* **Task brief**: Give every line of the data again, exactly.

[Dataset excerpts]
········
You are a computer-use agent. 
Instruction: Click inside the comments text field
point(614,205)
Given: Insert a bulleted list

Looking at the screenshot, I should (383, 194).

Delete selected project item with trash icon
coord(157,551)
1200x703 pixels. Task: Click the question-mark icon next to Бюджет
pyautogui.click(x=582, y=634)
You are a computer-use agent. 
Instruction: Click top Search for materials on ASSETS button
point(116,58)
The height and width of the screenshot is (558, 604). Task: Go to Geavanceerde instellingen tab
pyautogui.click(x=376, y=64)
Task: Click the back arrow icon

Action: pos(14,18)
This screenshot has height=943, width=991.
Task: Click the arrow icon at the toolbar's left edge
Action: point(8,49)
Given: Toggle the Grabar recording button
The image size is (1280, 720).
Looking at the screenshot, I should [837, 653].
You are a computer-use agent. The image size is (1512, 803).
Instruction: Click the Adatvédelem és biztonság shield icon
········
* **Solution to this exercise**:
You are a computer-use agent. 
Instruction: Click inside the comments text field
point(614,205)
Given: Insert a bulleted list

Looking at the screenshot, I should (383, 194).

Delete selected project item with trash icon
coord(157,551)
1200x703 pixels. Task: Click the question-mark icon next to Бюджет
pyautogui.click(x=582, y=634)
You are a computer-use agent. 
Instruction: Click top Search for materials on ASSETS button
point(116,58)
The height and width of the screenshot is (558, 604). Task: Go to Geavanceerde instellingen tab
pyautogui.click(x=376, y=64)
Task: Click the back arrow icon

Action: pos(14,18)
This screenshot has height=943, width=991.
Task: Click the arrow icon at the toolbar's left edge
Action: point(8,49)
Given: Toggle the Grabar recording button
The image size is (1280, 720).
Looking at the screenshot, I should [837, 653].
You are a computer-use agent. The image size is (1512, 803).
Instruction: Click the Adatvédelem és biztonság shield icon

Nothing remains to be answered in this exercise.